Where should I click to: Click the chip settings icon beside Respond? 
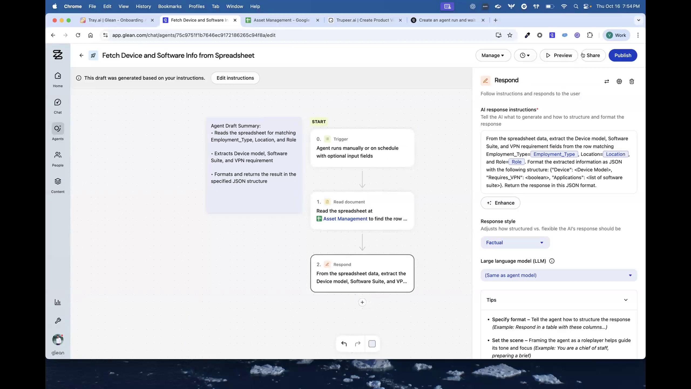click(x=619, y=81)

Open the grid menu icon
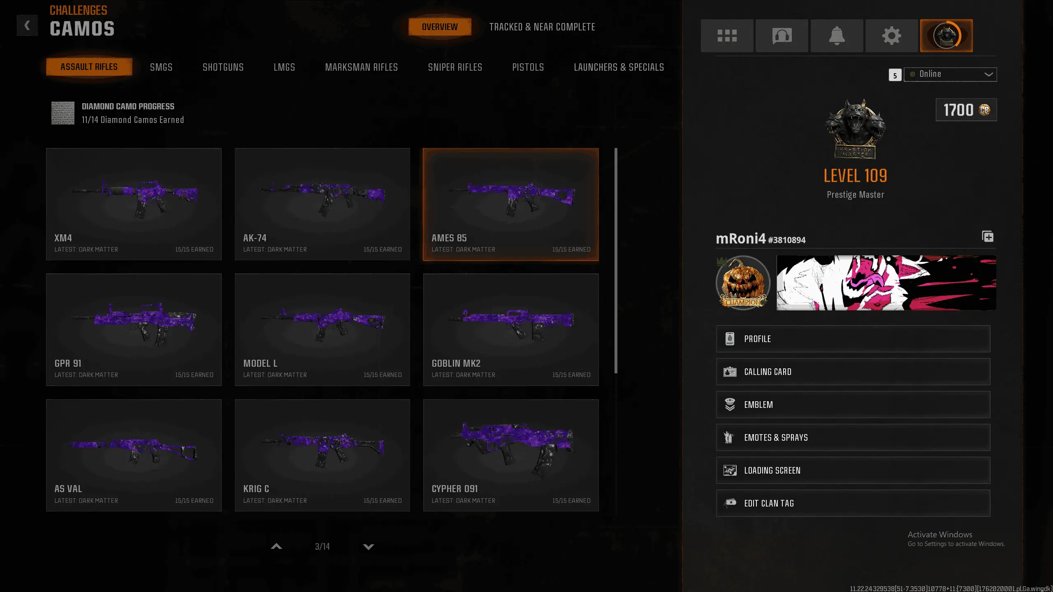[727, 36]
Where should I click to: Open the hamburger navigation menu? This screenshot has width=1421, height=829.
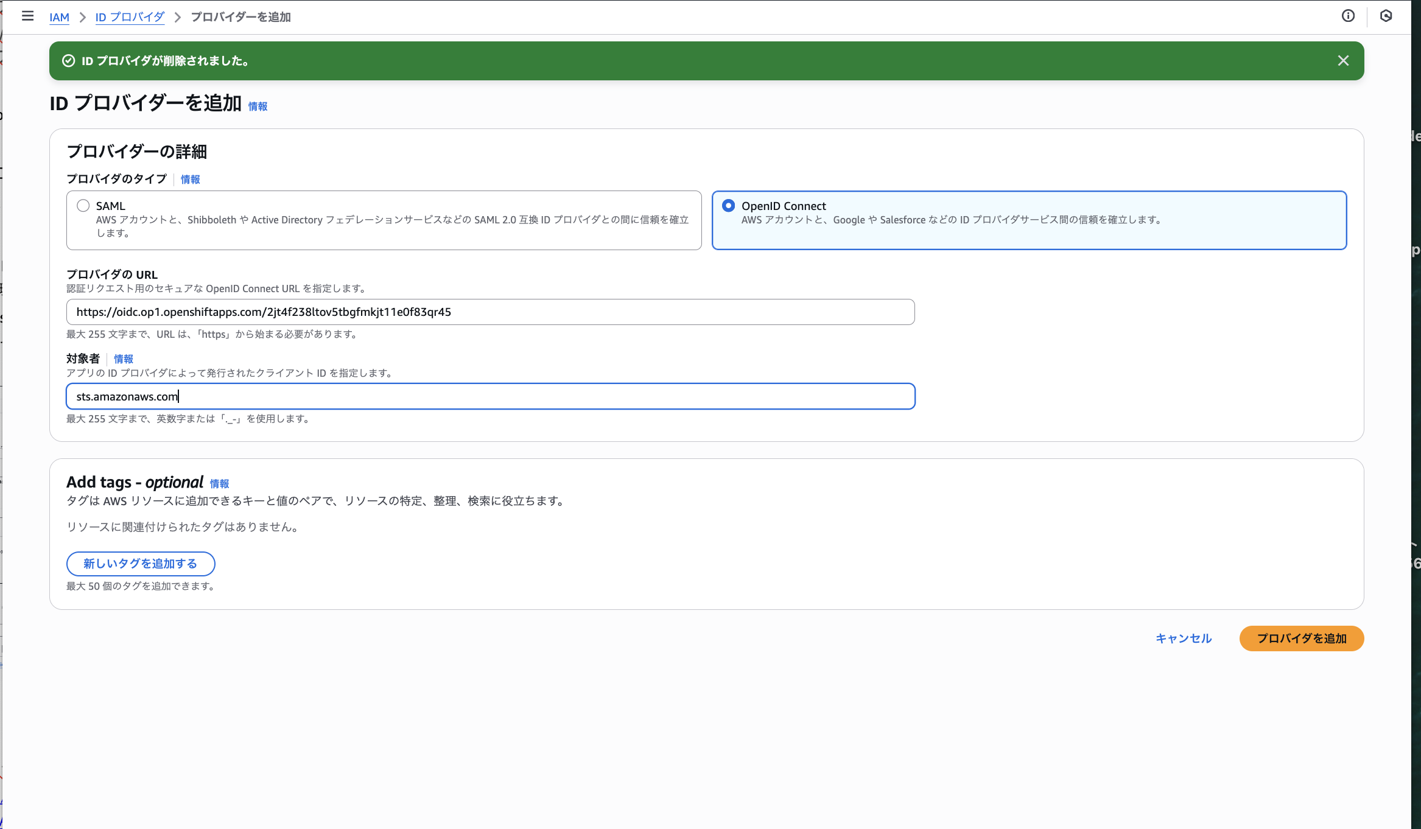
■ ■ ■ ■ ■ ■ ■
#### How to complete this task
Reproduce the data above in full, exactly as it is, with the pictures left out.

#### Written reply
Where should I click to: Click the chip settings icon beside Respond? 
click(x=619, y=81)

Open the grid menu icon
[727, 36]
Where should I click to: Open the hamburger navigation menu? This screenshot has width=1421, height=829.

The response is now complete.